* [ASSIGNMENT]: Produce a word-for-word copy of the lines from the one that contains "Where should I click to: Switch" to the final line of the data below, with all pictures dropped.

* [STORED DATA]:
-=-=-=-=-
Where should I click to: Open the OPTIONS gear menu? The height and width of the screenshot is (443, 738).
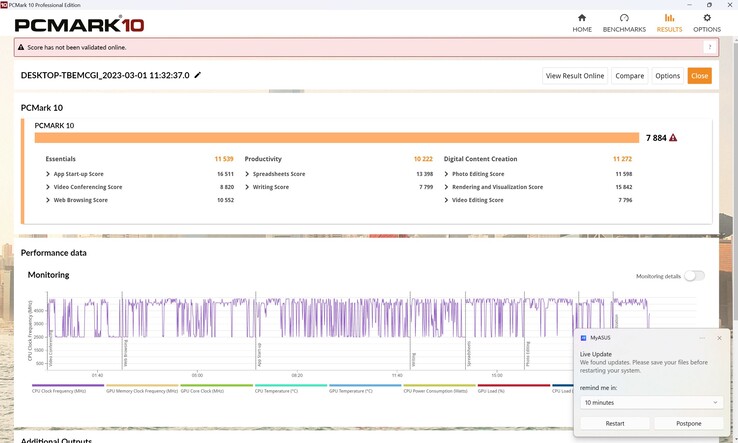707,22
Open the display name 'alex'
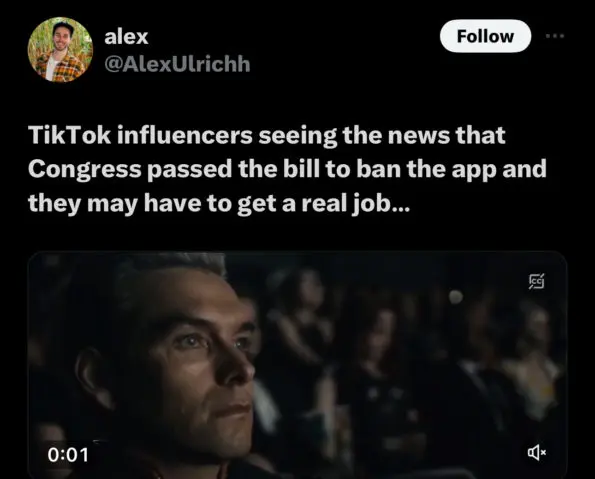Screen dimensions: 595x479 [x=126, y=37]
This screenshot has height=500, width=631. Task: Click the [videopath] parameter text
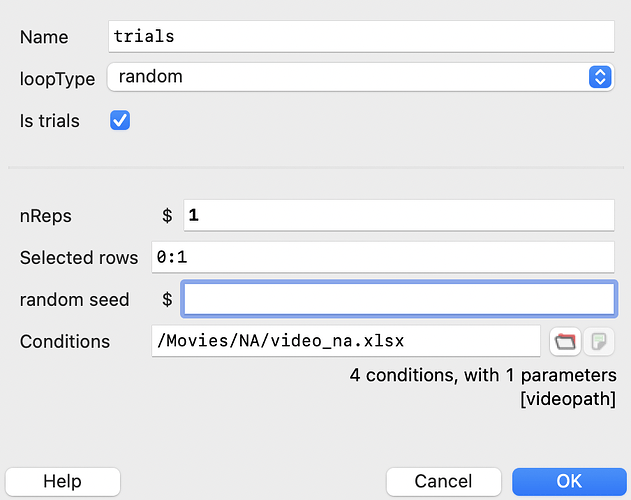pos(568,399)
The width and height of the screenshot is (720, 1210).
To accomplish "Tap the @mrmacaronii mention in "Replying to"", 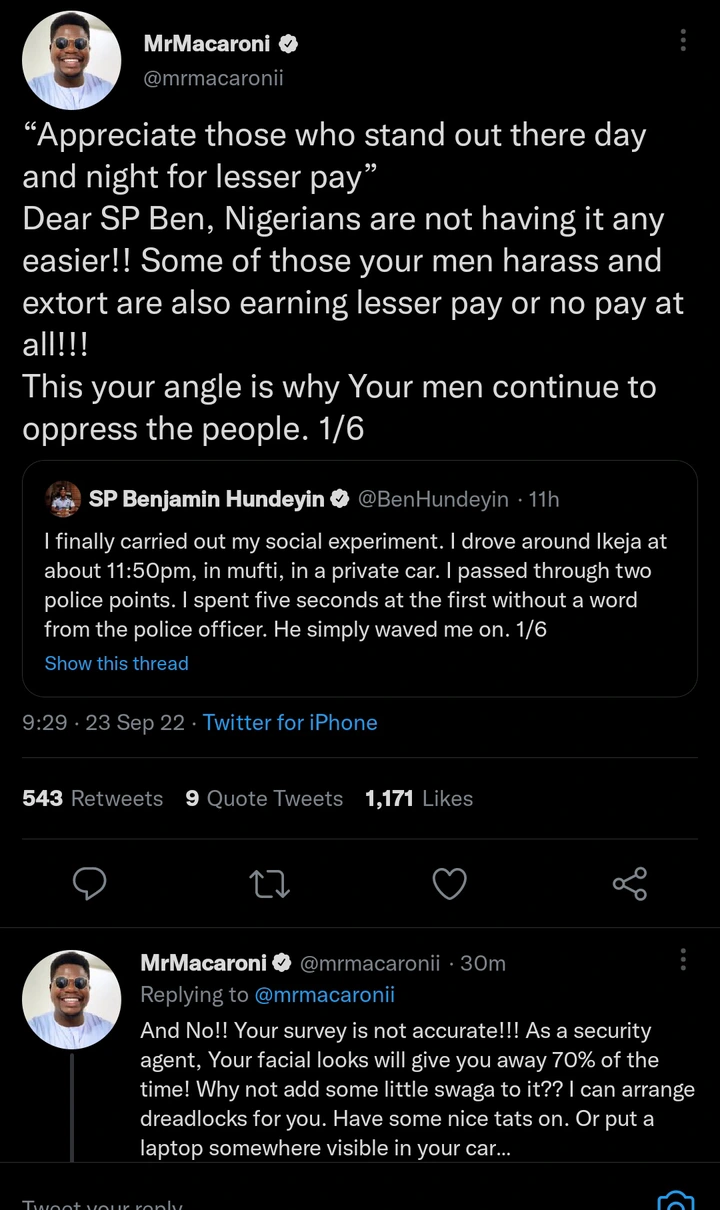I will pos(325,994).
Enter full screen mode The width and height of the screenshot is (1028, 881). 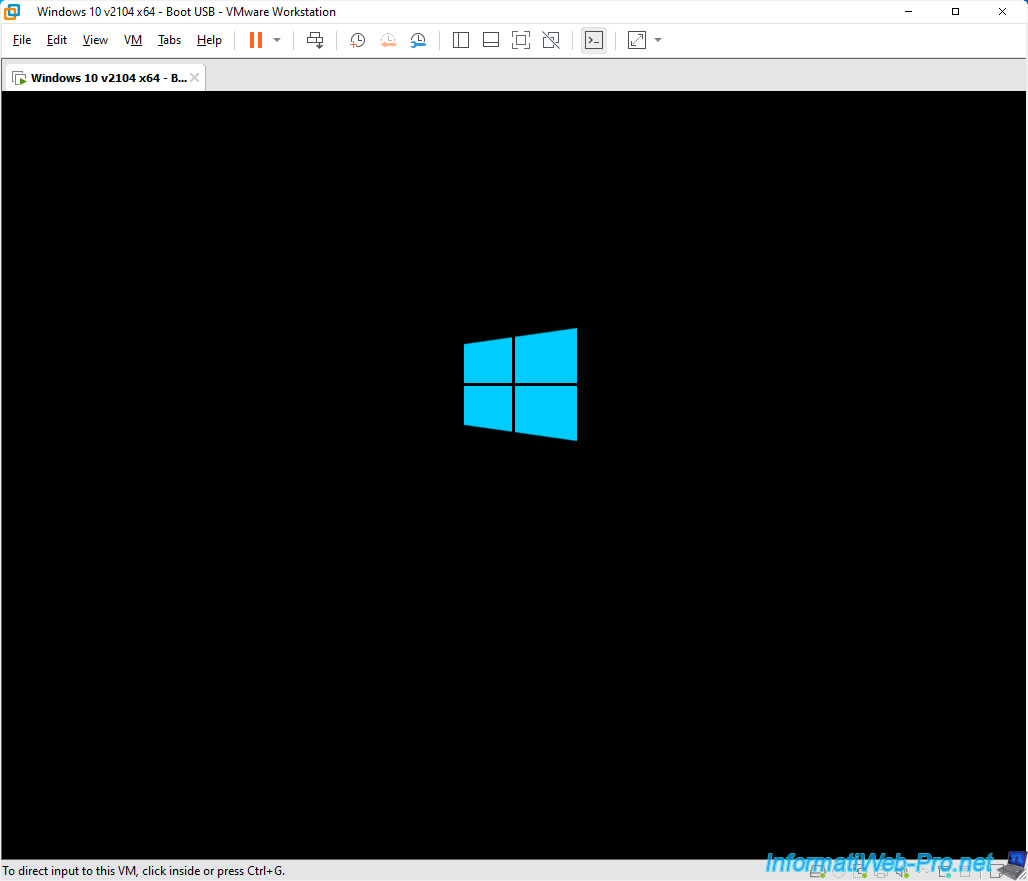click(520, 40)
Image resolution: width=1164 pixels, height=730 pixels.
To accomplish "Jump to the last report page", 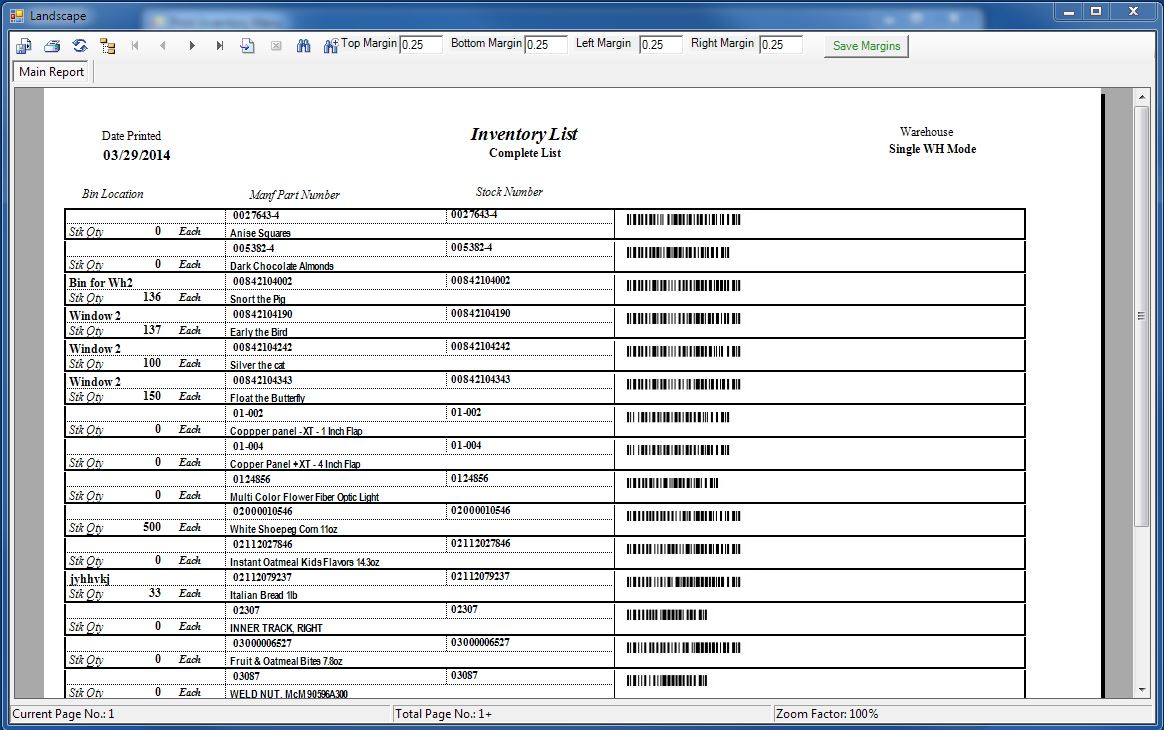I will tap(220, 46).
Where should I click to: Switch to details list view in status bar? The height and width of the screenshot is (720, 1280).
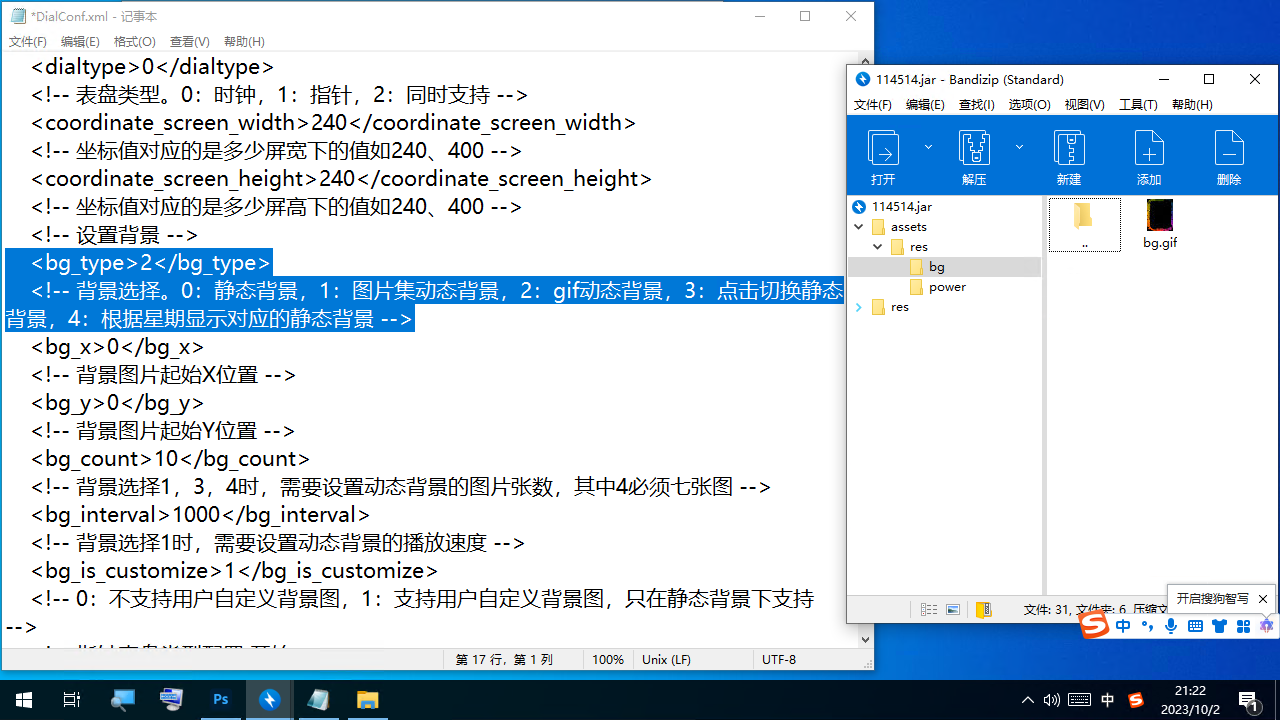click(x=929, y=609)
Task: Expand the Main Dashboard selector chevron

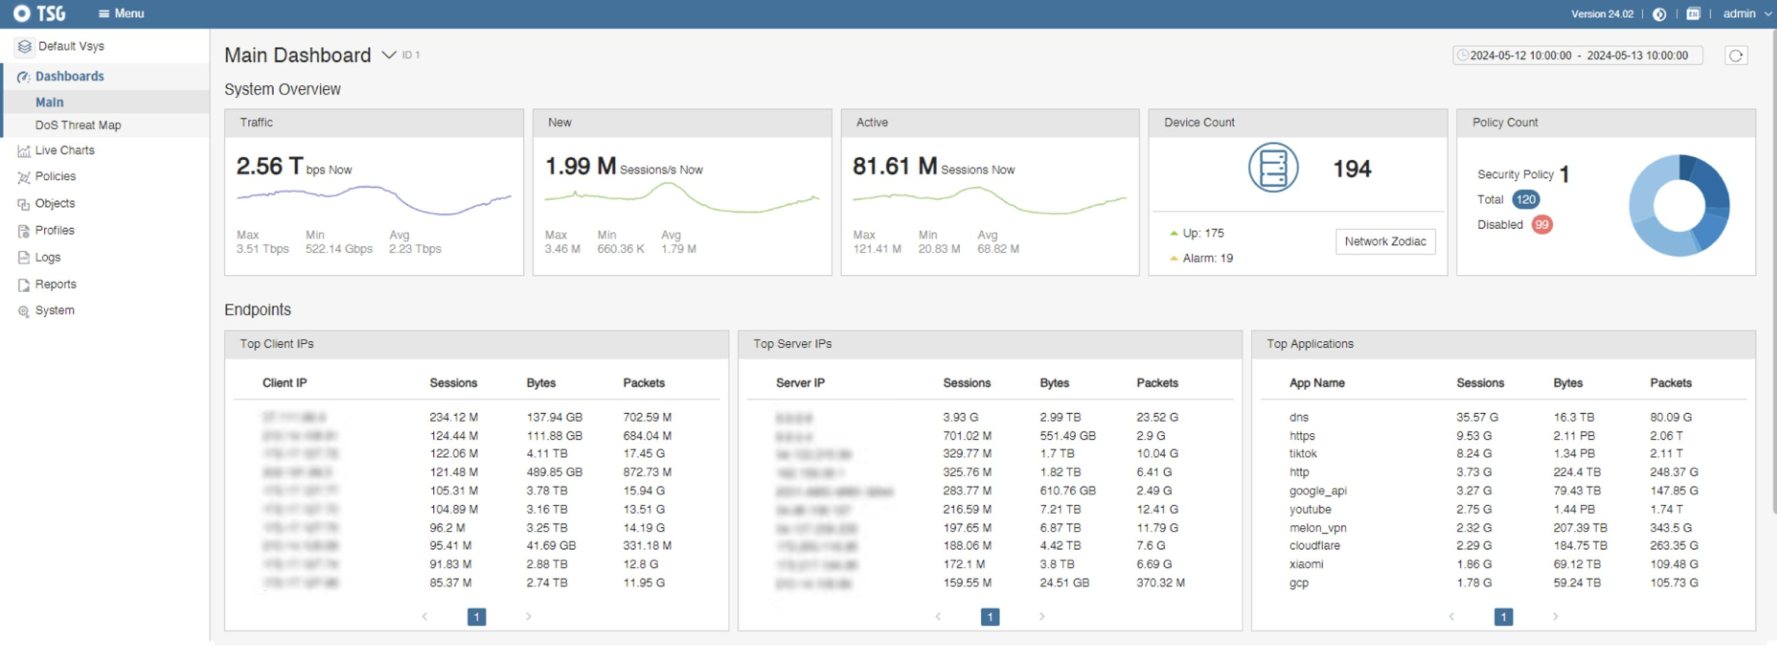Action: pos(389,55)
-=-=-=-=-
* [RESULT BELOW]:
Where should I click to: Switch to details list view in status bar? The height and width of the screenshot is (720, 1280).
click(x=929, y=609)
Task: Expand the Main Dashboard selector chevron

Action: pos(389,55)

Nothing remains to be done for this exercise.